[Excerpted passage Boundary: Start]
A record 1,096 cases have been reported in the 24 hours
Dengue fever that has taken a heavy toll on public health this year in Dhaka has spread almost all over Bangladesh with the authorities finding patients from the mosquito-borne viral disease in 50 districts, Agencies report.
Most of the patients are believed to have travelled from the capital, the epicentre of the outbreak, but authorities do not rule out local infections since a rural variety of dengue mosquito is prevalent outside Dhaka.
The health department reported a record 1,096 cases in the 24 hours to Monday morning, indicating that the number of cases continue to rise as it was 824 on Sunday and 683 on Saturday.
Dengue causes flu-like symptoms, including piercing headaches, muscle and joint pains, fever and full body rashes. But this year it shows “atypical” symptoms affecting brain, heart, and liver.
The number of patients diagnosed with dengue fever this year has reached an all-time high.
Searching for and destroying mosquito breeding places, use of mosquito net as well as repellents, and seeking early consultation when the first signs and symptoms of the disease apear are the most effective ways to prevent and cure dengue.
Dengue is mostly caused by Aedes aegypti mosquito which is prevalent in Dhaka city.
“Aedes albopictus mosquito can also cause dengue,” Dr ASM Alamgir, a senior scientist at the Institute of Epidemiology Disease Control And Research or IEDCR, told this correspondent. “This type of mosquito is prevalent in districts outside Dhaka as well.”
“So, if this mosquito bites a dengue patient who travelled from Dhaka, then the disease can spread in those areas,” he said, suggesting treatment of patients inside mosquito net.
[Excerpted passage Boundary: End]
[Collected material Boundary: Start]
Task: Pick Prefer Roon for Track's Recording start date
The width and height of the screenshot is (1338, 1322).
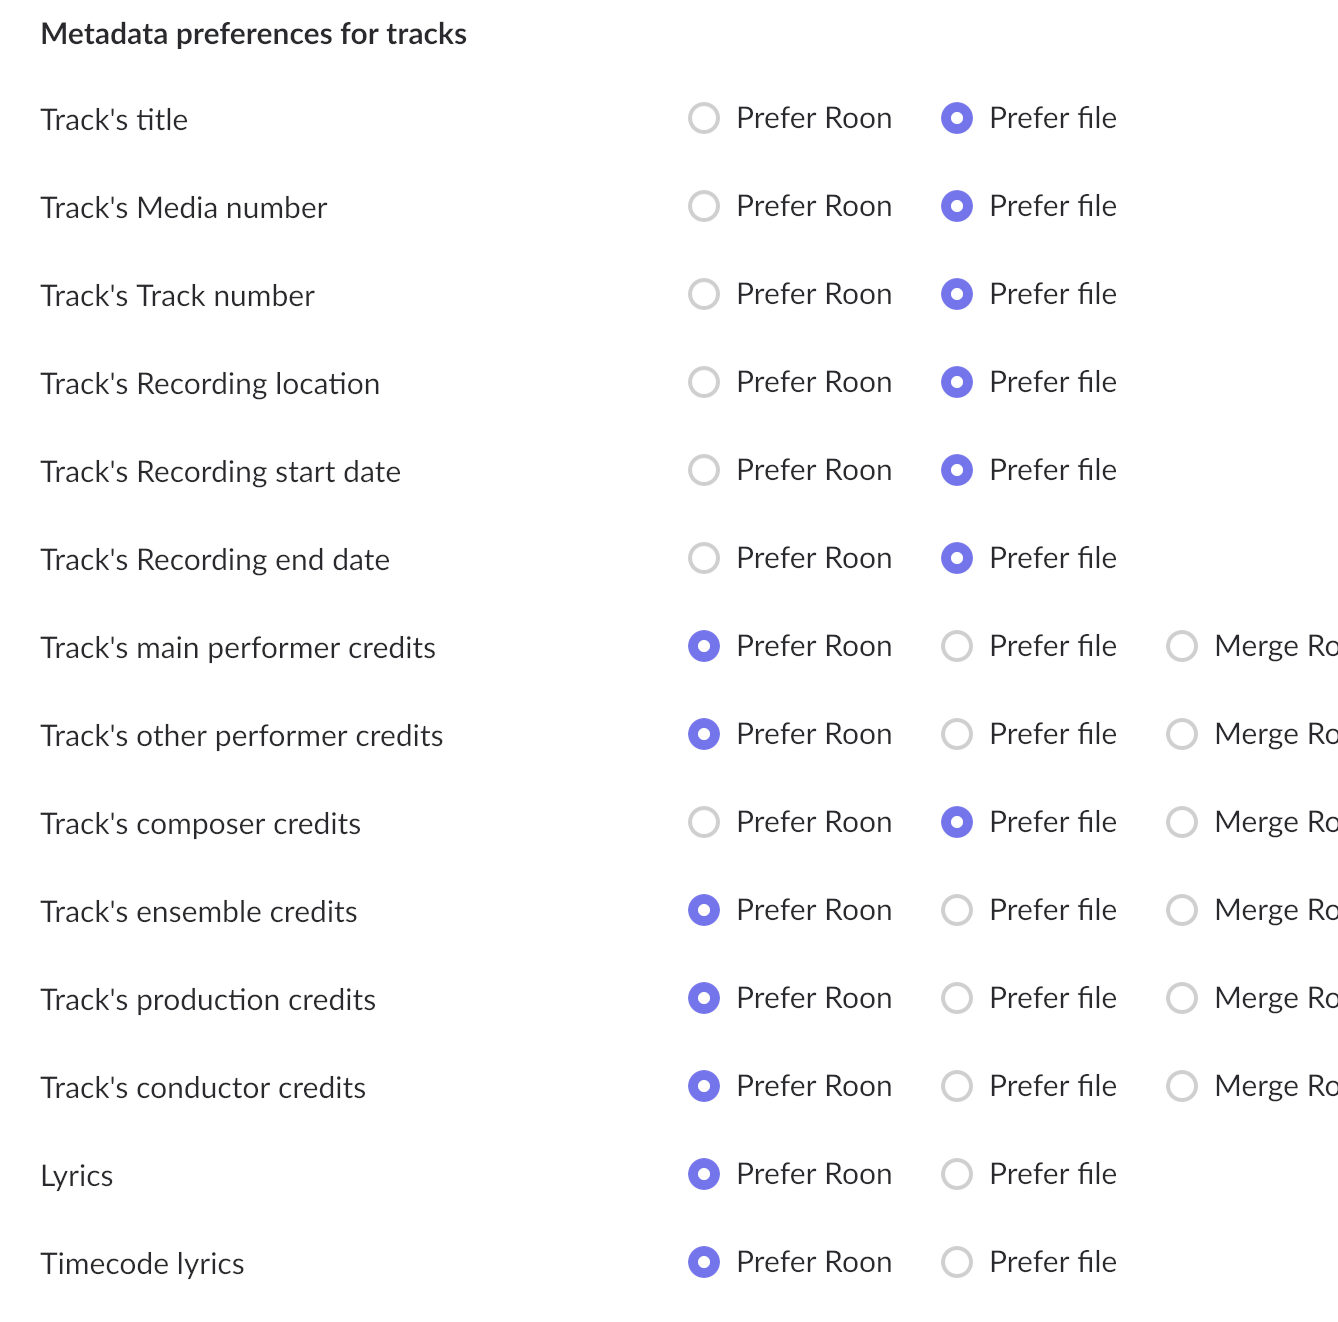Action: (x=704, y=470)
[Collected material Boundary: End]
Continue the article on the dengue outbreak in Bangladesh from the point where it stops. The lines are separate material and have no connection to the article on dengue in Bangladesh.

An analysis of the data reveals that men and women in 15 years to 25 years age group are the worst hit, followed by people aged between 25 and 35, and 5 years and 15 years. It means people with active age group are the most affected, causing economic impacts due to hospitalisation.
Former director of IEDCR Prof Mahmudur Rahman sees the situation “a cause for concern”.
“We have seen the presence of dengue outside Dhaka even before. But this year it just flared up,” he told this correspondent, adding that due to urbanisation Aedes aegypti mosquito can be found in Upazilas as well.
“Aegypti is more virulent than albopictus,” he said.
Proper documentation of changes in the clinical features of the disease is “crucial”, he added.
“Now all doctors across Bangladesh need to know the latest changes in signs and symptoms when the changes in blood occur.”
“We should also keep in mind that if we kill all mosquitos today, the impact might be felt after seven days,” he said, as the incubation period of dengue is between two and seven days.
Doctors suggest taking rest and plenty of fluids such as oral saline, coconut water, juices in fever. Medicines other than paracetamol are restricted without the doctor’s advice.